═════ Input data
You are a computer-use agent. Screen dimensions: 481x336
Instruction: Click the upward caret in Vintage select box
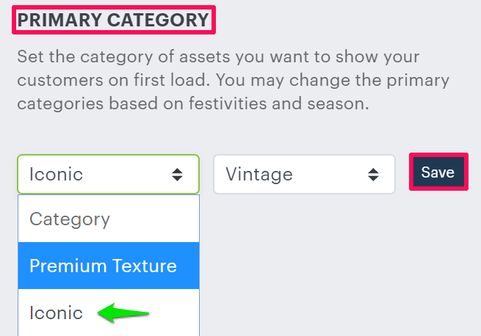373,169
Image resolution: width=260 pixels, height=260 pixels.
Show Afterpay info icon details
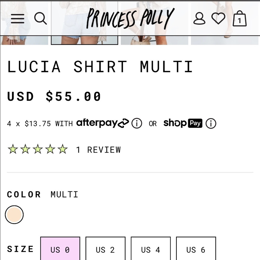pos(137,123)
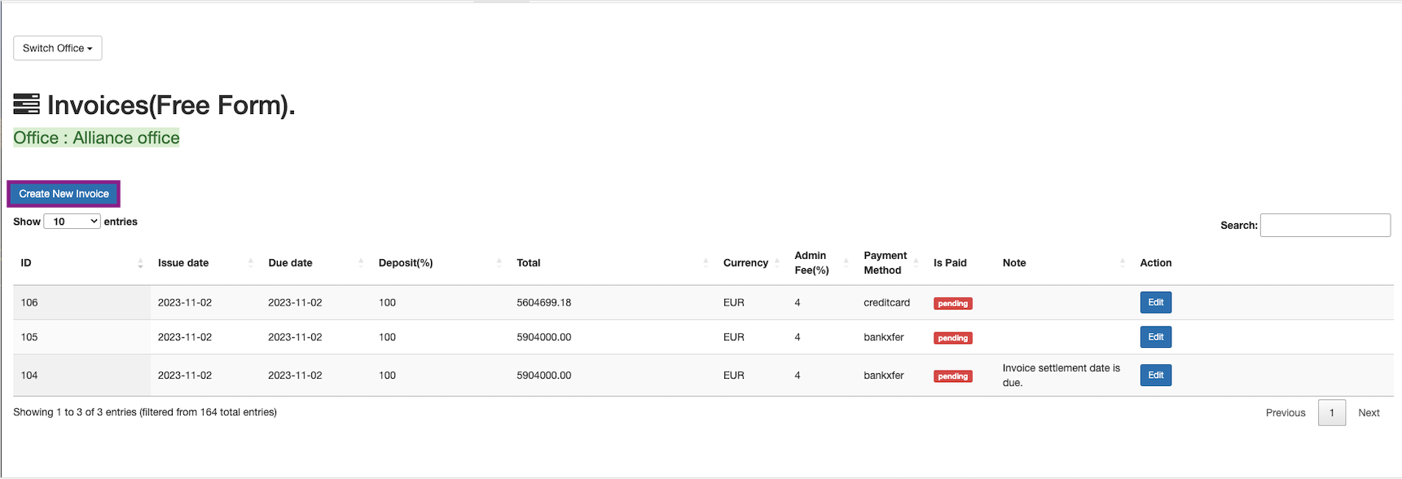Go to Previous page of results
Screen dimensions: 1402x479
(1285, 413)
══════════
What you need to do>
Reproduce every record above word for word. Leave the pictures out.

Response to the exercise>
You are a computer-use agent. Screen dimensions: 481x336
Instruction: Click the upward caret in Vintage select box
373,169
Image resolution: width=260 pixels, height=260 pixels.
Show Afterpay info icon details
pos(137,123)
Go to Previous page of results
Screen dimensions: 1402x479
(1285, 413)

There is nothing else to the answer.